むにゃむにゃと再び寝に入った友人に苦笑し
、自分もふああと小さく欠伸をした。それからぶんぶんと頭を振って、ゆっくり立ち上がり保健室へ歩く。
ふらふら、ぽてぽて。伊作がいたらふふ、と笑い保護しそうだが、あいにく6年は出ていていない。

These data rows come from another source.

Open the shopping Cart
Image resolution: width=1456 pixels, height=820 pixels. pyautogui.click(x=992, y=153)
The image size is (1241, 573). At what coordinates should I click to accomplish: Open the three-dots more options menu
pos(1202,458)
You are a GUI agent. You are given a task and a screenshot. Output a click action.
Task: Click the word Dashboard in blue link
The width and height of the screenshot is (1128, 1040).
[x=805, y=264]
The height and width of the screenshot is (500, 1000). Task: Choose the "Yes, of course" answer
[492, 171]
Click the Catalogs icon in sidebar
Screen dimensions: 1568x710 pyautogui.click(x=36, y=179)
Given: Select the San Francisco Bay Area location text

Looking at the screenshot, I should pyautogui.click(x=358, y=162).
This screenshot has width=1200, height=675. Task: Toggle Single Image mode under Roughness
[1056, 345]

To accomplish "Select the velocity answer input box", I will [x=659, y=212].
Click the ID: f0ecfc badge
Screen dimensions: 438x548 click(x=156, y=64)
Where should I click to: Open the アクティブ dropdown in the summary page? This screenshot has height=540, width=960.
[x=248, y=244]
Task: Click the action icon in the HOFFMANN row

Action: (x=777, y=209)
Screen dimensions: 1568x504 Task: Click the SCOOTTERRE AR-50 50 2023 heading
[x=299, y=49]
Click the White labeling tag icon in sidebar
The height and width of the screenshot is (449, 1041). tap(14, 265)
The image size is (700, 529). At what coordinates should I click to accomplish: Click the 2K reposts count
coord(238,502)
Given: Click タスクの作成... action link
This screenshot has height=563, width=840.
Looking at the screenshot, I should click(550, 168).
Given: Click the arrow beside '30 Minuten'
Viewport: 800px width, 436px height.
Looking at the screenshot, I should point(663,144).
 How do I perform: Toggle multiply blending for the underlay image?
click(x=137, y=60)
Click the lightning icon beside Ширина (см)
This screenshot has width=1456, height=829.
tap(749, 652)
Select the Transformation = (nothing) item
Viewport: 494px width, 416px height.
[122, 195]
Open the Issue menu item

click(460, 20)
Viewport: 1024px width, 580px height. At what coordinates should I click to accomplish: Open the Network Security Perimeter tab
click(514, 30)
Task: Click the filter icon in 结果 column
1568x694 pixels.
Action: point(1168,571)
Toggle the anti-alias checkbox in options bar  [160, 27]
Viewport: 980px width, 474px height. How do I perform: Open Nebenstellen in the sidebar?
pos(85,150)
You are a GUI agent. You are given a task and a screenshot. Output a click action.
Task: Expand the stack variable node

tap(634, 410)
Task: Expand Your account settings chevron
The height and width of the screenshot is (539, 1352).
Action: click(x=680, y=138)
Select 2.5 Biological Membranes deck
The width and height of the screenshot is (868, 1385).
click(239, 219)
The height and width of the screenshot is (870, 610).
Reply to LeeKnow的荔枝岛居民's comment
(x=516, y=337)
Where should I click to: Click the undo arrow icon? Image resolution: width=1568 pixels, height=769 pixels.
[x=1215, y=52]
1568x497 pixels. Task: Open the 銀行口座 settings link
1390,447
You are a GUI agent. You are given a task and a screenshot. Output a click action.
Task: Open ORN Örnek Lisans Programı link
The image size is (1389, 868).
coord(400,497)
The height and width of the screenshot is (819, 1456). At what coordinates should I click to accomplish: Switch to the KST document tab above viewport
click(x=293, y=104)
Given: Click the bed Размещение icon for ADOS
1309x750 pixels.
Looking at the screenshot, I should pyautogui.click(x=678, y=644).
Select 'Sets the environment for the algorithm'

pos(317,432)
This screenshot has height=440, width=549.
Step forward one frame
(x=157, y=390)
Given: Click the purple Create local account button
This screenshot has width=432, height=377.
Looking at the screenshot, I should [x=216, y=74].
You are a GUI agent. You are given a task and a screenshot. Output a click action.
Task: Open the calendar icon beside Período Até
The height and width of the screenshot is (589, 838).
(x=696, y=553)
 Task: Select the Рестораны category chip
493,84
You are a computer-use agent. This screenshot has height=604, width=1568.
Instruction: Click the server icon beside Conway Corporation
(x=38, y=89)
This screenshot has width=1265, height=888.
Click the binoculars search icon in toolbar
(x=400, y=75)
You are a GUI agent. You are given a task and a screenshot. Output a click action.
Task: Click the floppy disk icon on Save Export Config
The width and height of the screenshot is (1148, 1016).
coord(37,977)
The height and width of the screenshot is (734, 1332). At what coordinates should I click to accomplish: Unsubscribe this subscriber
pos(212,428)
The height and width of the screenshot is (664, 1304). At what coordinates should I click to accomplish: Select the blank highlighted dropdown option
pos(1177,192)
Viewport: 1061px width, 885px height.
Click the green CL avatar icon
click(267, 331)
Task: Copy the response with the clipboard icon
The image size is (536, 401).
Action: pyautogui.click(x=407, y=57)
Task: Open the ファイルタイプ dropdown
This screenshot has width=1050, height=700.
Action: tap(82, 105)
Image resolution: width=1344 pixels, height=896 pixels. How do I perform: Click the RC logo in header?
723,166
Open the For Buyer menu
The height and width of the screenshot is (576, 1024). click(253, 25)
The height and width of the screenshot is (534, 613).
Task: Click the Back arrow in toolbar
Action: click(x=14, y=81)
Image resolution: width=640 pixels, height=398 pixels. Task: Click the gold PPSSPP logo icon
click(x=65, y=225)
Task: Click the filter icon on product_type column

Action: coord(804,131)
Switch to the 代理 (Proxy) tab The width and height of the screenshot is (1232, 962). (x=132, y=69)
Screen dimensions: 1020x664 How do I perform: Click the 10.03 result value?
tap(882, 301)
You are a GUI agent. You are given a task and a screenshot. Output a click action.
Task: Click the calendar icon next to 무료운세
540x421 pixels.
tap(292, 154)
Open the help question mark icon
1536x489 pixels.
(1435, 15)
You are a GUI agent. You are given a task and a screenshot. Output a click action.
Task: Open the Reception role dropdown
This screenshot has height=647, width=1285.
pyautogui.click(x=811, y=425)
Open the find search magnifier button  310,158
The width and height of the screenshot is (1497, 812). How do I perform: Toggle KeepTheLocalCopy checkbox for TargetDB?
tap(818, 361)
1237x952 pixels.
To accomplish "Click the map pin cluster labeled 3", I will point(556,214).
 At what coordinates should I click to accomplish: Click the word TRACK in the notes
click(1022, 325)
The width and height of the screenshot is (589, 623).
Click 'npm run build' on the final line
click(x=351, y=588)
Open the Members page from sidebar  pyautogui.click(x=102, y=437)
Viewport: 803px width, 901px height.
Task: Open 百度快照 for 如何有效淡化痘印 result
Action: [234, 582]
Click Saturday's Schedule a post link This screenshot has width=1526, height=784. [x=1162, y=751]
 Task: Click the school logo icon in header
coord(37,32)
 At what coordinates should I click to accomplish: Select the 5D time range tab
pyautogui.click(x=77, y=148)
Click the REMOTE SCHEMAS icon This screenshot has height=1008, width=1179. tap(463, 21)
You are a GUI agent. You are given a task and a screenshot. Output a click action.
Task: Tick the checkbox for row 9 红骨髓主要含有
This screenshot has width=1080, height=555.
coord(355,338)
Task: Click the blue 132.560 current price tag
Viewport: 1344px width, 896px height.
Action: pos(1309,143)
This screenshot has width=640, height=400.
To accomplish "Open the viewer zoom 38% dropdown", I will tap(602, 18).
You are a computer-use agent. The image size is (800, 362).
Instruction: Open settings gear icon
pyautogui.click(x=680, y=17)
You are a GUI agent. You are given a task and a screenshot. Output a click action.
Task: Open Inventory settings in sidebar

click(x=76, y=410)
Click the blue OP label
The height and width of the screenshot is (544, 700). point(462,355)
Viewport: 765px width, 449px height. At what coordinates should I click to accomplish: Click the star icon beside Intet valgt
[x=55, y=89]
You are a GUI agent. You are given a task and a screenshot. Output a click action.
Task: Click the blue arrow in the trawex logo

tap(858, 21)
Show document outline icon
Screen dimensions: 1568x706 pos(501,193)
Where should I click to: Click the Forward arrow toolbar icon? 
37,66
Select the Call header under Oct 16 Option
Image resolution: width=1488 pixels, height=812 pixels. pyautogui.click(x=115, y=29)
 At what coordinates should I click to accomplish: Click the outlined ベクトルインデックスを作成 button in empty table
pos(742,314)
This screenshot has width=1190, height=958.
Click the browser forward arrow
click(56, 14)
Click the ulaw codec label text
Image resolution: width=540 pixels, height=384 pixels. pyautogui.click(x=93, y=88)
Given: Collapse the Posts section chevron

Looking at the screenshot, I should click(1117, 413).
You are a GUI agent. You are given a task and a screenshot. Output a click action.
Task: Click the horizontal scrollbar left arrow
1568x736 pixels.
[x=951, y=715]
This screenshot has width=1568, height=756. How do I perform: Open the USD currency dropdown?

(あと、もう少し・・保健室にこれをおいてくれば、寝れるぅ・・)

よろよろとすでに目を閉じたままあるいていれば、ぽすん、とあたたかいものに当たった。反射的に、ぬくもりをもとめていた体から力が抜ける。ずるずると崩れる体は伸びてきた腕が支えてくれた。

「・・ふぇ・・ありがとう、ございますぅ・・」
「いや・・これを保健室にもっていくの?」

伊作先輩、と続けるはずだった言葉は男の声で消えた。目が覚めた左近がおそるおそる見上げれば、そこにいたのはタソガレドキ忍者、高坂だった。

「ひ・・っ!」
「重いだろう、持つよ。貸してごらん」

おびえる左近をしり目に、高坂は左近から荷物をとり、保健室へと入っていった。

「あ、あれ・・?」

ぱ、と掌をみるといまだある保健室のカギ。どうやって入ったんだろう、と驚いているうちに、高坂が戻ってきた。瞬く間にカギをしめ、左近の前に立つ。
左近は後ずさるが、構わず高坂の手が左近の頭におかれ、ゆっくりなでた。

「ふえ?」

すっとんきょうな声をもらす左近に、忍務の疲れが吹っ飛んだ様子で高坂は笑い。

「心配だから、部屋まで送らせてもらってもいいかな?」

有無をいわせぬ笑みでつぶやいた。